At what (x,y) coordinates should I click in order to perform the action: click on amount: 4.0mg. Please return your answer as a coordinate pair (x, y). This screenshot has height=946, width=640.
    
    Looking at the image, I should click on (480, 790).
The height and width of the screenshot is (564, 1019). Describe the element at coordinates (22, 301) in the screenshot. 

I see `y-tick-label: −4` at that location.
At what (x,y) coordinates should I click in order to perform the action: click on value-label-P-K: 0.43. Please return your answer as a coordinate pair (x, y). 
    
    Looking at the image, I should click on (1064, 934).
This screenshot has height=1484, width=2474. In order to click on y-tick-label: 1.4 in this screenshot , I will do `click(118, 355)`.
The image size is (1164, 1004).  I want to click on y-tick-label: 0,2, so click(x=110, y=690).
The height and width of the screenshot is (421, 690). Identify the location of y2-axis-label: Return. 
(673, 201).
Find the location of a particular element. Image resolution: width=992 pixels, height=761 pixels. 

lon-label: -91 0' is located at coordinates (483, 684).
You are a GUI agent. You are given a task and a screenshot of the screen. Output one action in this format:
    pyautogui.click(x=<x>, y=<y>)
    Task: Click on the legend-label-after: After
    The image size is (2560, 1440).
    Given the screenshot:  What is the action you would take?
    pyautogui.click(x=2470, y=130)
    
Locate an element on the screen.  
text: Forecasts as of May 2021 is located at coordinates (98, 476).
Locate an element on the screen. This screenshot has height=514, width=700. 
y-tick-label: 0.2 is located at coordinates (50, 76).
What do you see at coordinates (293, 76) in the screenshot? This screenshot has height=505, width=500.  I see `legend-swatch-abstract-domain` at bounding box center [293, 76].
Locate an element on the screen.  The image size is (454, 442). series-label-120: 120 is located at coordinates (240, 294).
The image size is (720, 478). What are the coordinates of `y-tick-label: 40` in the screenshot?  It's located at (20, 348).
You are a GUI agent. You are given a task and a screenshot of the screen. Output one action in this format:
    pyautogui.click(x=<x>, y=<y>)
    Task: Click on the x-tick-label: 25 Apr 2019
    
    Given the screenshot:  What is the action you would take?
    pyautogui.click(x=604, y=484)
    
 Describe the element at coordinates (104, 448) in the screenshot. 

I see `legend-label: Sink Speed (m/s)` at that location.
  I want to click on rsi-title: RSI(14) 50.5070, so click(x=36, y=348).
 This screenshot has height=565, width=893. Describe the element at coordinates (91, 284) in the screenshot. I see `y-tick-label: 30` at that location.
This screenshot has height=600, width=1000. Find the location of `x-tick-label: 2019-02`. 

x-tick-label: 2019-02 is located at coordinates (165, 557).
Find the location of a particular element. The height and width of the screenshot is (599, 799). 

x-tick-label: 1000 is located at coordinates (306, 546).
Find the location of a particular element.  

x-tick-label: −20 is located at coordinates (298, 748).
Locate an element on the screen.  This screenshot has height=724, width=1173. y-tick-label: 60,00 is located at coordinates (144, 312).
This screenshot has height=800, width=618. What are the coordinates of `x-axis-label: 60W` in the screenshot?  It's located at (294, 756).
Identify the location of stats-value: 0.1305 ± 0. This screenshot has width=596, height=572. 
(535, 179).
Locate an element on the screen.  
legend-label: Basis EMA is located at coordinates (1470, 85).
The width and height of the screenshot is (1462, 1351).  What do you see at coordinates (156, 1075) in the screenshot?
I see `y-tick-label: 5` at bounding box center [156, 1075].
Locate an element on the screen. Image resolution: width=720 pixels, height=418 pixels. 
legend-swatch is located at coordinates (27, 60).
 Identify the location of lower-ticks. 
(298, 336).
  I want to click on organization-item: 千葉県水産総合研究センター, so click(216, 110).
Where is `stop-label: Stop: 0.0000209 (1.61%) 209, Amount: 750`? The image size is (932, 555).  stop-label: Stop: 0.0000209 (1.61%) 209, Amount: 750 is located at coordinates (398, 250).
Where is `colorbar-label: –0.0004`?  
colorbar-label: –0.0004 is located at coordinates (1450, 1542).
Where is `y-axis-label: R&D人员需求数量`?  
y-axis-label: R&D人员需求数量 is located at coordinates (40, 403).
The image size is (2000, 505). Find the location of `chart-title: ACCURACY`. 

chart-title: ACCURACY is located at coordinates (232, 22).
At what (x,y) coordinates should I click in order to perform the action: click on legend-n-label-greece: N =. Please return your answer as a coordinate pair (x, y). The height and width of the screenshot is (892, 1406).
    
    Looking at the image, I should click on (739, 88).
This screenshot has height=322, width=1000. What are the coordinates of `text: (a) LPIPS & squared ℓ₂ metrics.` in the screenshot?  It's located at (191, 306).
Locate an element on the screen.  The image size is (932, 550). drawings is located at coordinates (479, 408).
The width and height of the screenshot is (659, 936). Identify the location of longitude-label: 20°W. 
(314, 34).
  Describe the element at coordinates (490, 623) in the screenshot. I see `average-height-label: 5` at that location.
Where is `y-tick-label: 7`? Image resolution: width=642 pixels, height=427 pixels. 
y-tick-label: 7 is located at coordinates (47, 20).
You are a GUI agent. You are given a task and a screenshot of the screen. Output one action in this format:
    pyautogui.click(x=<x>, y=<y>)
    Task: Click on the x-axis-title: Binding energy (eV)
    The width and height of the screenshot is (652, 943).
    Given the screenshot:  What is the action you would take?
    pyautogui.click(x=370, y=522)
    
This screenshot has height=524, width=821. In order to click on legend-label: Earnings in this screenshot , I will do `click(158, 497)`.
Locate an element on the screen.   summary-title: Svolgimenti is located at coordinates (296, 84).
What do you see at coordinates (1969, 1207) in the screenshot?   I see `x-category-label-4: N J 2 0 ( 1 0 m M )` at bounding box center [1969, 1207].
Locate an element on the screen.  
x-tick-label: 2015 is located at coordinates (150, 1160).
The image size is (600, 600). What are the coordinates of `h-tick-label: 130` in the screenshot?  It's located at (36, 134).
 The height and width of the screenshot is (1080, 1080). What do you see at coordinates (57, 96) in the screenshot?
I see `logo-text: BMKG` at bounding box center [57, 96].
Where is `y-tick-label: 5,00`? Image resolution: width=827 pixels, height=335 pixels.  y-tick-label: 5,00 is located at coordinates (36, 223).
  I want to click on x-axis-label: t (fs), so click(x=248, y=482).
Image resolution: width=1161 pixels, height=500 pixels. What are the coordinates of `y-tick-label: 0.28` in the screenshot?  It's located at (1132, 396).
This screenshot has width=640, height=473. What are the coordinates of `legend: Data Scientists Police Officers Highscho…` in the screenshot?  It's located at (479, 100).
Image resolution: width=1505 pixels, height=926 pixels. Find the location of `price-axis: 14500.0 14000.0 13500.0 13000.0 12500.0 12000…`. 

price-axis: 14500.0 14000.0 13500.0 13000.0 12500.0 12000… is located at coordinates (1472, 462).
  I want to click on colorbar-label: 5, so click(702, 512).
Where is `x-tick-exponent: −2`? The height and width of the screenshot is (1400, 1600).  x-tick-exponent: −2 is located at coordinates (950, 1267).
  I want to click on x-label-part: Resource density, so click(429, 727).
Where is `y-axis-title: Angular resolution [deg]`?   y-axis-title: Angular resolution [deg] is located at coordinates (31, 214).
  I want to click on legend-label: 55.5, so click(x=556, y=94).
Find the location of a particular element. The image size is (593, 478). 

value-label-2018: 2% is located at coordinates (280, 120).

━━━━━━━━━━━━━━━━━━━━━━━━━━━━━━

## WORK ITEM
Copy the data above word for word, starting at the line that contains "Locate an element on the screen. Image" and stopping after the line that contains "chart-title: ACCURACY is", with both of those lines included.

## TASK OUTPUT
Locate an element on the screen. Image resolution: width=720 pixels, height=418 pixels. 
legend-swatch is located at coordinates (27, 60).
 Identify the location of lower-ticks. 
(298, 336).
  I want to click on organization-item: 千葉県水産総合研究センター, so click(216, 110).
Where is `stop-label: Stop: 0.0000209 (1.61%) 209, Amount: 750`? The image size is (932, 555).  stop-label: Stop: 0.0000209 (1.61%) 209, Amount: 750 is located at coordinates (398, 250).
Where is `colorbar-label: –0.0004`?  
colorbar-label: –0.0004 is located at coordinates (1450, 1542).
Where is `y-axis-label: R&D人员需求数量`?  
y-axis-label: R&D人员需求数量 is located at coordinates (40, 403).
The image size is (2000, 505). Find the location of `chart-title: ACCURACY`. 

chart-title: ACCURACY is located at coordinates (232, 22).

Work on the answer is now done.